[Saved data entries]
***

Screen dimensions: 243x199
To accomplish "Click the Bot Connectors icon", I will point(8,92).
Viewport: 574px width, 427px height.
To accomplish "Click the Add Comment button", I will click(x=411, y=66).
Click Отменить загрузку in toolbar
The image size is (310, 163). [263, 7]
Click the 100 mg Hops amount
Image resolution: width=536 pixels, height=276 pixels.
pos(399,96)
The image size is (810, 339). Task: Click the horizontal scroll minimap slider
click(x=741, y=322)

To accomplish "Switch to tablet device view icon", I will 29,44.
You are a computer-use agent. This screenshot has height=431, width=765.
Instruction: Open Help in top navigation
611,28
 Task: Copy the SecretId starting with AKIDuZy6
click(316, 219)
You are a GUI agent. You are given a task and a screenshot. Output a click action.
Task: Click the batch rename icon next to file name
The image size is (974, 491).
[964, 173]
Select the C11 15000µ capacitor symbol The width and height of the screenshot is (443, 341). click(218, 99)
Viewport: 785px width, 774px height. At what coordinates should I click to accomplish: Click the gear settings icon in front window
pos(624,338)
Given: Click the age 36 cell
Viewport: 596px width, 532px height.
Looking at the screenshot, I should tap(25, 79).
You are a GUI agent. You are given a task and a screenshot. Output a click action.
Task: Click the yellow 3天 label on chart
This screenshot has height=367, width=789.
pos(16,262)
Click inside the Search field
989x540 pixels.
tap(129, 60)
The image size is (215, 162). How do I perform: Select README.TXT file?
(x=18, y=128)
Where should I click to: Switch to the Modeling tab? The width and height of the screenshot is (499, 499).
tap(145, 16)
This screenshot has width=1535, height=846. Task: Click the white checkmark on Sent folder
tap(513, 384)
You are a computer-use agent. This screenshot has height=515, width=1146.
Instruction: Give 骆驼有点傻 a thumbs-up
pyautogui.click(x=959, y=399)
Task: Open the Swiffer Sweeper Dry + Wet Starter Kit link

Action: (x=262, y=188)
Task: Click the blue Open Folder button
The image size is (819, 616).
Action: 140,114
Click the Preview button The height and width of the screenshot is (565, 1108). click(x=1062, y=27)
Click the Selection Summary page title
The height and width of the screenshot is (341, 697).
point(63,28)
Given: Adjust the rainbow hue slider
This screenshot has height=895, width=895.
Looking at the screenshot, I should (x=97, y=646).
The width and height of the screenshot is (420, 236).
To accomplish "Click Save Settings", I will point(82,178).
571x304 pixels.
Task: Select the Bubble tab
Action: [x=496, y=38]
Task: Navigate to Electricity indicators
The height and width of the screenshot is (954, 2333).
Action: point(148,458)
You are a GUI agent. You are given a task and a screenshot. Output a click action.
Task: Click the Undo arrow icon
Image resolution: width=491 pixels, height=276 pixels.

***

EXERCISE DESCRIPTION
Rewrite all of the items above, changing every "GUI agent" to "interface agent" and leaving everything else as it is.

RESPONSE
Screen dimensions: 243x199
To accomplish "Click the Bot Connectors icon", I will point(8,92).
Viewport: 574px width, 427px height.
To accomplish "Click the Add Comment button", I will click(x=411, y=66).
Click Отменить загрузку in toolbar
The image size is (310, 163). [263, 7]
Click the 100 mg Hops amount
Image resolution: width=536 pixels, height=276 pixels.
pos(399,96)
The image size is (810, 339). Task: Click the horizontal scroll minimap slider
click(x=741, y=322)

To accomplish "Switch to tablet device view icon", I will 29,44.
You are a computer-use agent. This screenshot has height=431, width=765.
Instruction: Open Help in top navigation
611,28
 Task: Copy the SecretId starting with AKIDuZy6
click(316, 219)
You are a interface agent. You are given a task and a screenshot. Output a click action.
Task: Click the batch rename icon next to file name
The image size is (974, 491).
[964, 173]
Select the C11 15000µ capacitor symbol The width and height of the screenshot is (443, 341). click(218, 99)
Viewport: 785px width, 774px height. At what coordinates should I click to accomplish: Click the gear settings icon in front window
pos(624,338)
Given: Click the age 36 cell
Viewport: 596px width, 532px height.
Looking at the screenshot, I should tap(25, 79).
You are a interface agent. You are given a task and a screenshot. Output a click action.
Task: Click the yellow 3天 label on chart
This screenshot has height=367, width=789.
pos(16,262)
Click inside the Search field
989x540 pixels.
tap(129, 60)
The image size is (215, 162). How do I perform: Select README.TXT file?
(x=18, y=128)
Where should I click to: Switch to the Modeling tab? The width and height of the screenshot is (499, 499).
tap(145, 16)
This screenshot has width=1535, height=846. Task: Click the white checkmark on Sent folder
tap(513, 384)
You are a computer-use agent. This screenshot has height=515, width=1146.
Instruction: Give 骆驼有点傻 a thumbs-up
pyautogui.click(x=959, y=399)
Task: Open the Swiffer Sweeper Dry + Wet Starter Kit link

Action: (x=262, y=188)
Task: Click the blue Open Folder button
The image size is (819, 616).
Action: 140,114
Click the Preview button The height and width of the screenshot is (565, 1108). click(x=1062, y=27)
Click the Selection Summary page title
The height and width of the screenshot is (341, 697).
point(63,28)
Given: Adjust the rainbow hue slider
This screenshot has height=895, width=895.
Looking at the screenshot, I should (x=97, y=646).
The width and height of the screenshot is (420, 236).
To accomplish "Click Save Settings", I will point(82,178).
571x304 pixels.
Task: Select the Bubble tab
Action: [x=496, y=38]
Task: Navigate to Electricity indicators
The height and width of the screenshot is (954, 2333).
Action: point(148,458)
You are a interface agent. You are given a task and a screenshot. Output a click action.
Task: Click the Undo arrow icon
Image resolution: width=491 pixels, height=276 pixels.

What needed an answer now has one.